> [What is being asked]: Could you render the material below as a numbered list, one line per item, with blank lines and the pictures left out?

> [Supplied material]:

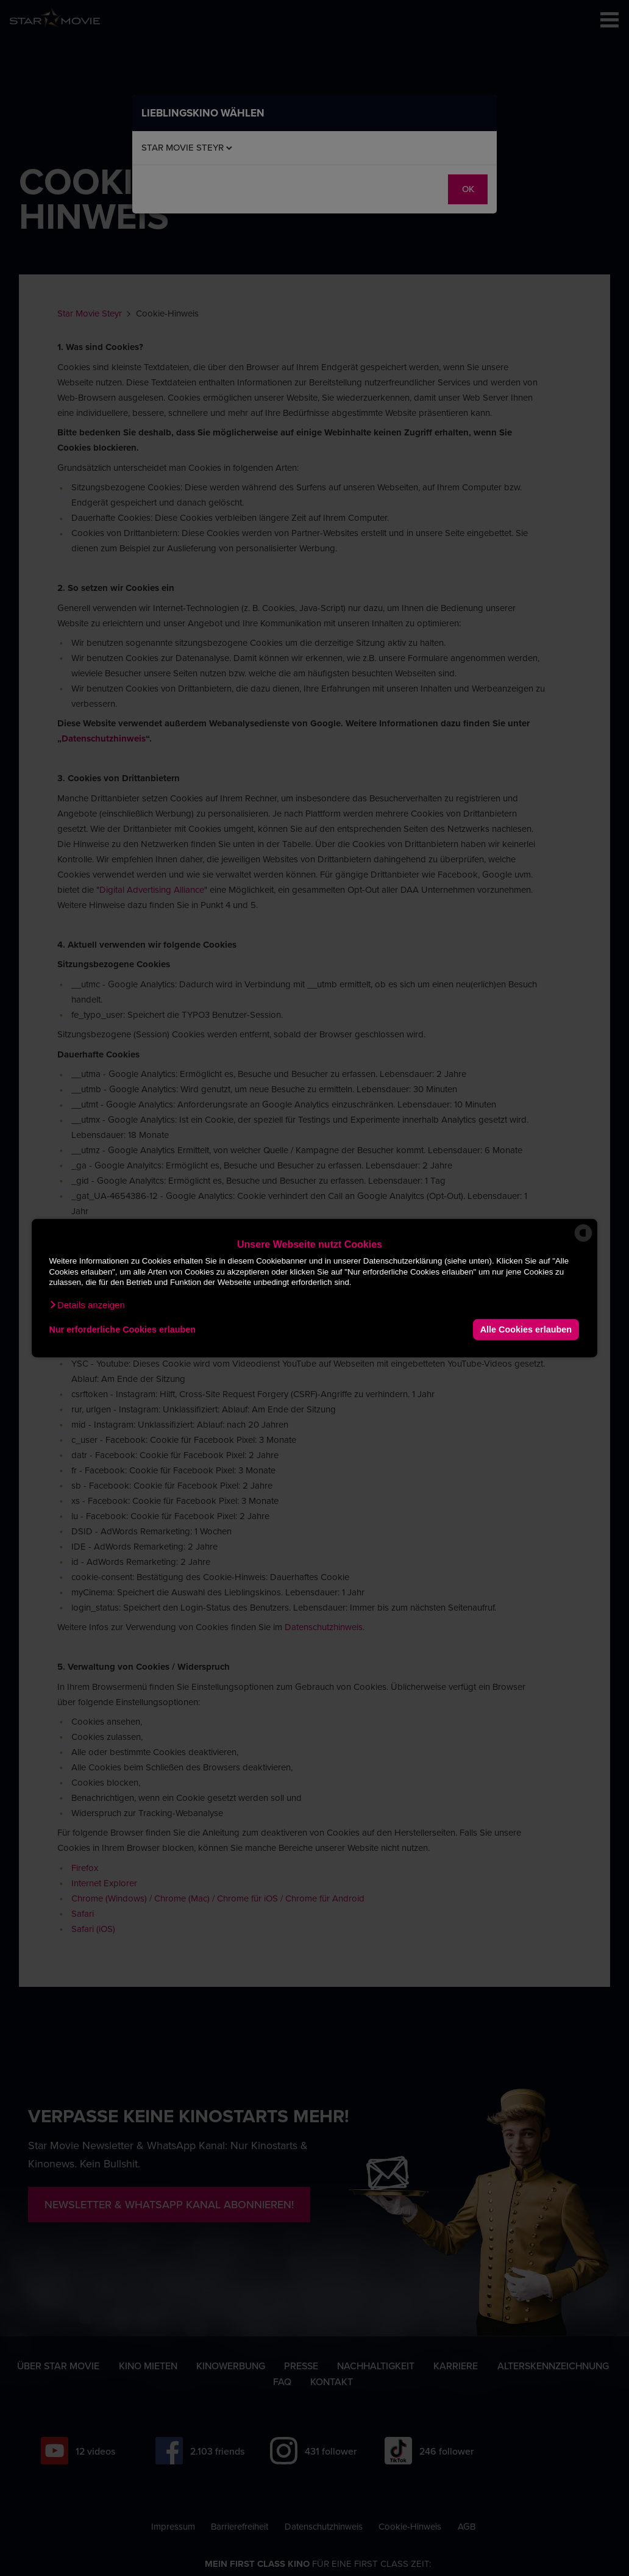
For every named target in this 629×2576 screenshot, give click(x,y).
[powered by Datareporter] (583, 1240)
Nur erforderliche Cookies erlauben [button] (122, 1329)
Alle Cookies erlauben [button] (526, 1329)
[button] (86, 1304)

> [Completed task]:
1. For every named target in this 629×2576 screenshot, give click(x,y).
2. [powered by Datareporter] (583, 1240)
3. Nur erforderliche Cookies erlauben [button] (122, 1329)
4. Alle Cookies erlauben [button] (526, 1329)
5. [button] (86, 1304)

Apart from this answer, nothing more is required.